Dundee is less than 20 minutes away by train which runs along the shore. Stepping outside the station, you immediately see the new V&A, created to look like the prow of a boat and sitting alongside the Discovery, in which Scott explored the Antarctic.  Inside, wooden slats lining the walls in the huge open entrance hall create the sense of being inside a boat.  The main public gallery contains artefacts celebrating Scottish design, including the oak-lined interior of a tearoom designed by Charles Rennie Mackintosh.  
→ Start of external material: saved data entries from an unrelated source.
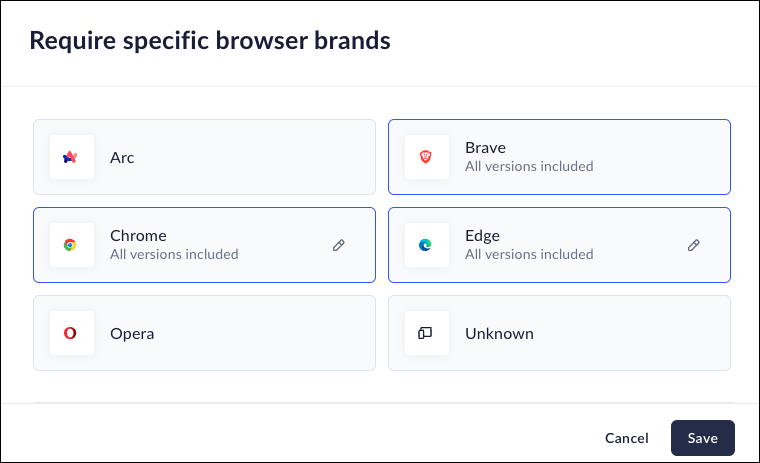Click the Edge browser logo icon

(x=426, y=245)

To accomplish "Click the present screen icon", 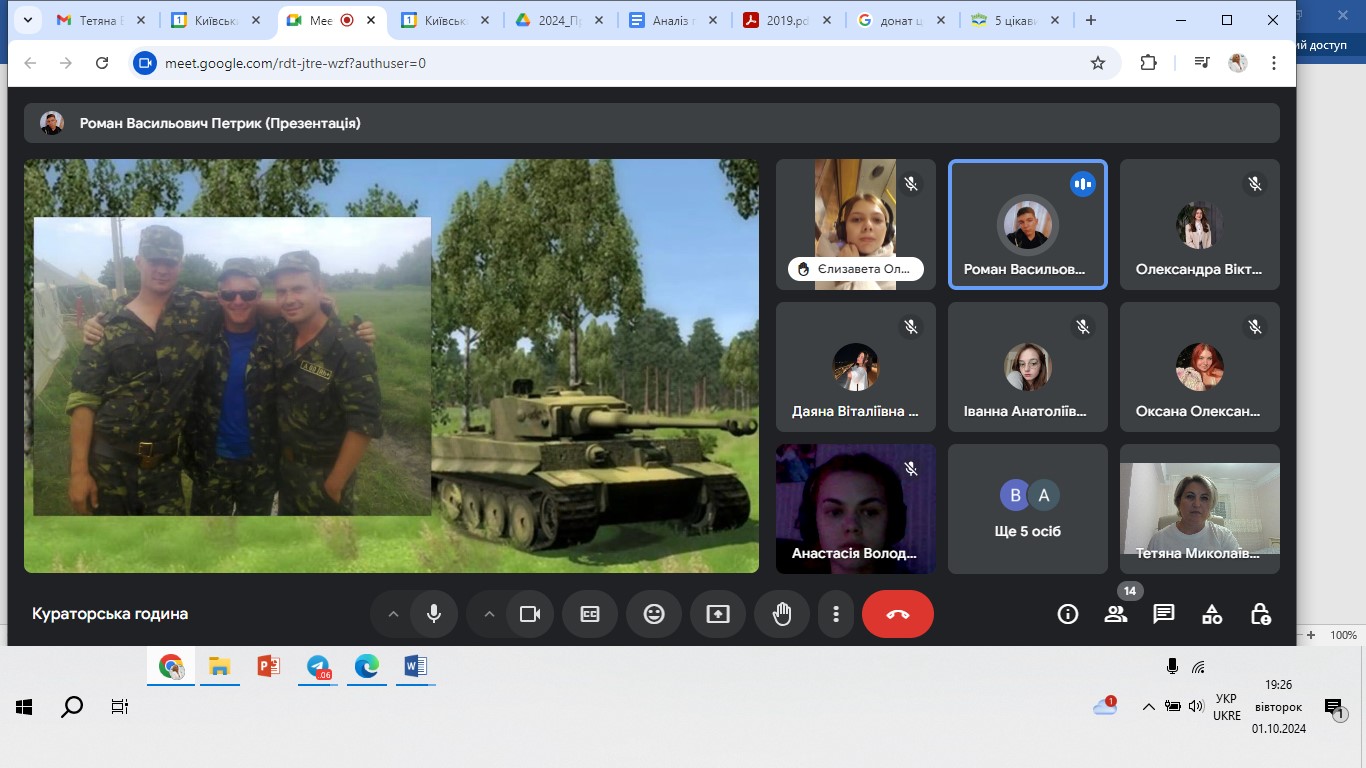I will [x=718, y=614].
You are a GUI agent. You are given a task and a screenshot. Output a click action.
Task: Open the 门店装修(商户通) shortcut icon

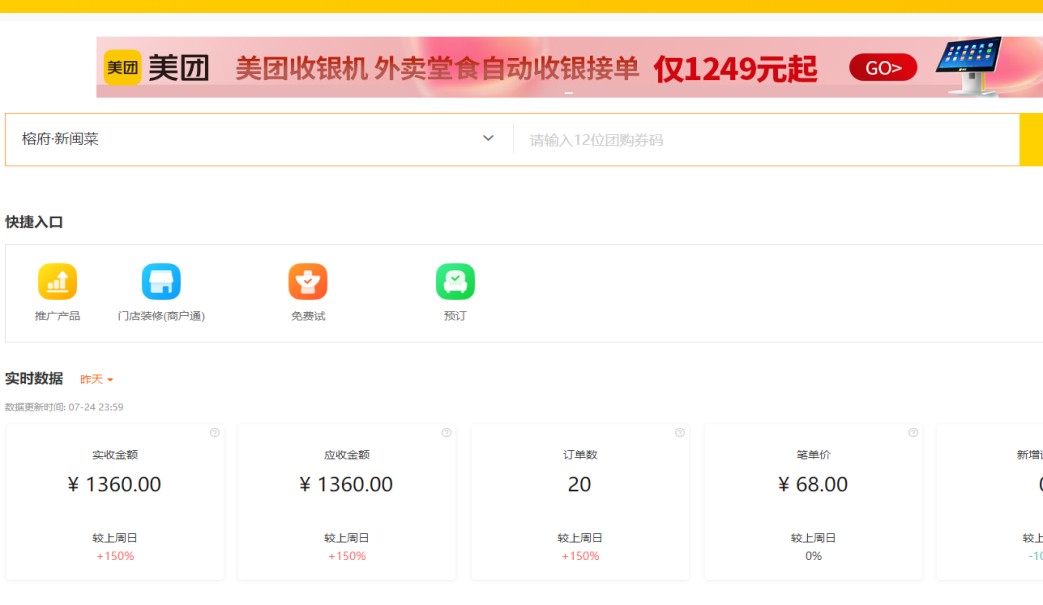161,282
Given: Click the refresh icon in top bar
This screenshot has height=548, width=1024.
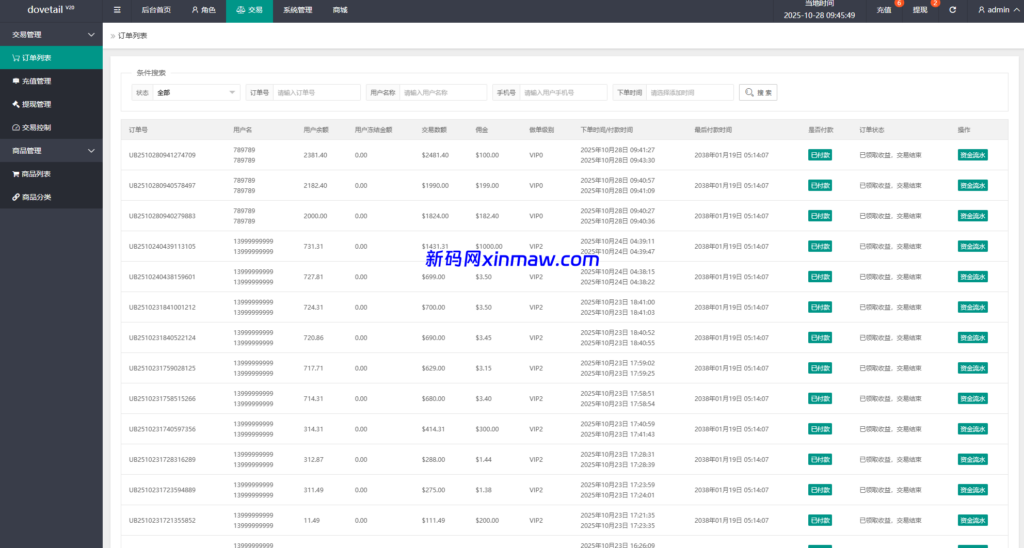Looking at the screenshot, I should 952,10.
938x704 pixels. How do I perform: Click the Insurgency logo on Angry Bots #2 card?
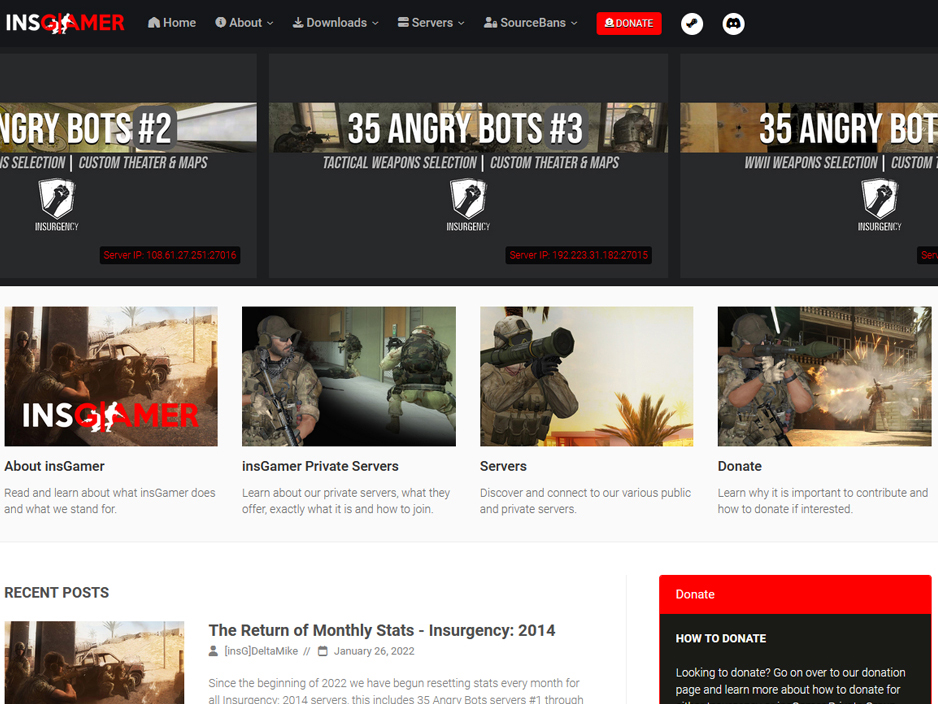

Later in the day we visited a real example of Dundee innovation and creativity: Verdant Works, a former jute mill, which contains a fascinating exhibition showing how the jute industry developed and its impact on the city.  At its height, 50,000 people were employed in hundreds of jute factories across the city and many more in supporting industries in the surrounding area. Along the harbourside, the high towers of old oil rigs, in Dundee for dismantling, dominate the area: recycling on a massive scale and a sign of change, as Dundee develops……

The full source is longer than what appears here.